** TEXT follows **

On Tuesday five people had to be taken to hospital after a tractor accident on the set of the long-running police drama. Two days later it was announced that filming of both Heartbeat and its spin-off hospital series, The Royal, have been suspended indefinitely because of a backlog of shows.
Now a new fear is stalking this small community of honey-coloured cottages set high in the glorious heather landscape. A fear that the failure of Heartbeat to return to our screens could signal the death of the lucrative tourist trade that has grown up around the programme.
In 1992, following the arrival in the moors of fresh-faced London copper Nick Rowan (then played by EastEnders' heartthrob Nick Berry) the number of people visiting Goathland soared to a peak of 1.2 million a year. Companies now advertise day-trips for pilgrims eager to catch a glimpse of the familiar places frequented by characters such as loveable rogue Claude Greengrass or saintly district nurse Maggie Bolton. But yesterday many in the village were looking to the future with a growing sense of uncertainty.
A woman working at the post office and souvenir shop, who asked only to be identified as Ann, said she feared some might stop coming. "Goathland is not just known for Heartbeat, but what we might lose are the coachloads of day-trippers who come for a short time, spend their money and go home. It is because of the summer that we survive here in the winter," she said.

** End of TEXT **

[YOUR TASKS]:
[a] Copy the passage of the article about Heartbeat and Goathland word for word, from "Now a new fear" up to and including "sense of uncertainty.".
[b] Write the next part of the article about Heartbeat and Goathland, picking up right after its final sentence.
The lines that come next have no connection to the article about Heartbeat and Goathland.

** PROVIDED DATA follows **

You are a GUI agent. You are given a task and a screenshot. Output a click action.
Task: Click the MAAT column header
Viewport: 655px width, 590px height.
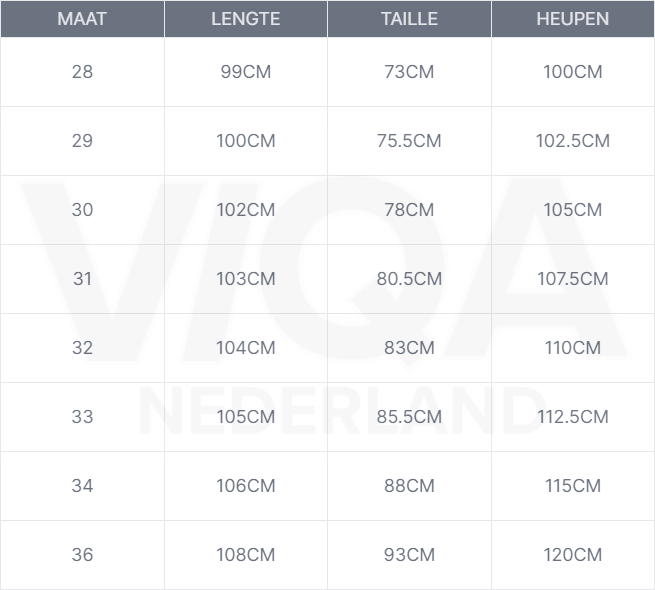click(x=82, y=19)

** End of PROVIDED DATA **

[RESPONSES TO THE EXERCISE]:
[a]
Now a new fear is stalking this small community of honey-coloured cottages set high in the glorious heather landscape. A fear that the failure of Heartbeat to return to our screens could signal the death of the lucrative tourist trade that has grown up around the programme.
In 1992, following the arrival in the moors of fresh-faced London copper Nick Rowan (then played by EastEnders' heartthrob Nick Berry) the number of people visiting Goathland soared to a peak of 1.2 million a year. Companies now advertise day-trips for pilgrims eager to catch a glimpse of the familiar places frequented by characters such as loveable rogue Claude Greengrass or saintly district nurse Maggie Bolton. But yesterday many in the village were looking to the future with a growing sense of uncertainty.

[b]
Keith Richardson, who for 24 years has run the Goathland Hotel (better known to viewers as the Aidensfield Arms) said he would wait and see. "It has been a tourist village since before Heartbeat. We have heard this sort of thing over the previous years about contracts not being signed and so on, so we don't take much notice. I'll wait for the proper announcement."
Emma Bruce, who runs Rose Cottage bed and breakfast with her partner, said the village would still be able to fall back on its other attractions – the superb walking and the ever popular North York Moors steam railway. "Our guests come for many different reasons. A lot come for the railway so unless they close that down we will be all right," she said.
At its peak in the 1990s more than 15 million people tuned in every week to watch the dramatisation of Nicholas Rhea's Constable novels.
Despite being set in the 1960s, the summer of love and the sexual revolution only occasionally punctured the Aidensfield idyll. But that was how the fans liked it, and Heartbeat's blend of gentle nostalgia and stunning scenery became one of the biggest hits of recent decades, running for 18 series so far. Recent ratings have slipped to below six million, and production is now being halted amid crumbling advertising revenues, though ITV insists it is not axing the show just yet.